『私が学校に行かなかったあの年』 ジゼル・ポター


「わたし」は七歳のとき、まる一年、学校に行かなかった。
なぜなら、家族劇団(パパとママと妹のクロエ)の一員として、イタリア各地での興行の旅に出かけていたから。
「わたし」はアリスとフラー(おばあちゃんとおじいちゃん)と別れるのがつらくて、旅に出ることが不安で、下を向いて涙をこぼしたものだが……

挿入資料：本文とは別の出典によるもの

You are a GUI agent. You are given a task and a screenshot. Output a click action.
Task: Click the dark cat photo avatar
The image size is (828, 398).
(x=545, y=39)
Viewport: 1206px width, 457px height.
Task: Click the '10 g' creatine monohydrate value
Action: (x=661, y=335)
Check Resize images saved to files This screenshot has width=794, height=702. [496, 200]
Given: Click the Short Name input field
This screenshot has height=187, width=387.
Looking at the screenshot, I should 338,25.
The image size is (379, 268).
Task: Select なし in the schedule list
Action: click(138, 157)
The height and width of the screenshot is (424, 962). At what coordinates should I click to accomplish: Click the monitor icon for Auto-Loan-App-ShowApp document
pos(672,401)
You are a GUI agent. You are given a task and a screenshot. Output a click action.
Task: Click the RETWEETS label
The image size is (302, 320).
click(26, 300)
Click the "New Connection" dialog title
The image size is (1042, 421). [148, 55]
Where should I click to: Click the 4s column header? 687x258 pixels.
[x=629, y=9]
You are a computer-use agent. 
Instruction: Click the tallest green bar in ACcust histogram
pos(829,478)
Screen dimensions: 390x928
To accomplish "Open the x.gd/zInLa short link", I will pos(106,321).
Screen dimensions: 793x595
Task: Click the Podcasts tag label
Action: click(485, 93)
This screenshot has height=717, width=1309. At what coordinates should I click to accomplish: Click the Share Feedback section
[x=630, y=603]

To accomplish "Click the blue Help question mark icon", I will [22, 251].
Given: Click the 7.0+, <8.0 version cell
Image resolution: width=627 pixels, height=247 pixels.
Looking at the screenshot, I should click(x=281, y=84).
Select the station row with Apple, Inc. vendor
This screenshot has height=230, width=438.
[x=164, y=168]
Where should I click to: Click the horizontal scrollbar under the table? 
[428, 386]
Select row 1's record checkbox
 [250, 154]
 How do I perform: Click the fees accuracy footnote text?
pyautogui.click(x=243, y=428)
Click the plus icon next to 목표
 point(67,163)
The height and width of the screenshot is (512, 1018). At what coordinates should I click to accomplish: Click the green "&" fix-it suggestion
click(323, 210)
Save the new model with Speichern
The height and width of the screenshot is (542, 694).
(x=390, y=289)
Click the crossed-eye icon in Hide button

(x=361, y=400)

わたしはパンダになってドラムをたたく。小鳥になってイタリア語でさえずる。
妹とふたりで、ライオンのお面を外した途端にあびた喝采のことも忘れない。
おまわりさんに叱られて慌ててあとにした町もあるし、落とし物の持ち主を見つけ出してピザをおなかがふくれるまでごちそうになったりもした。
夜は車の中。積み上げたトランクの上にマットレスを敷いて寝た。


色彩も構図も、そして、描かれている人も物も動物も、なんてのびやかで自由なんだろう。
自由だけれど、ばらばらではない。みんなで手を取り合って踊っているようだ。


読み終えてから、改めて絵本の裏表の見返しをゆっくり眺める。
七歳の「わたし」がこの旅の間にかいた日記のページがコラージュのように並んでいる。色とりどりの楽しい絵と文字と、切り貼りとで、見たもの、聞いたもの、体験したものを生き生きと語る。
(この子の日記を全部見たい。隅から隅までよく見たい。)
特別なことがあってもなくても、平凡な日なんてないんだね、と彼女の日記を見ながら、思う。
七歳の学校は、「学校」の中にあるとは限らないのだ(むしろ外にこそ)


主人公の「わたし」は、七歳だったときの作者自身だ。見返しの日記は七歳だったときの作者が実際にかいたもの。
大人の作者の「思い出」と、子どもの作者の「今」とが、ともに語る、旅の日々。
楽しいことばかりじゃなかった。感動だけじゃなかった。
旅で出会ったあれこれを五感全部を使って吸収して、感じて、のびやかに成長していく「わたし」
父母の見守りの下で(そして、帰りを待ちわびる祖父母がいる)


彼女の履きなれたカウボーイブーツが歩いてきた道と、この日記と。それらは、これから歩いていく道とこれから描かれる日記に引き継がれていく。
行く手に鮮やかな新しいページが見えるよう。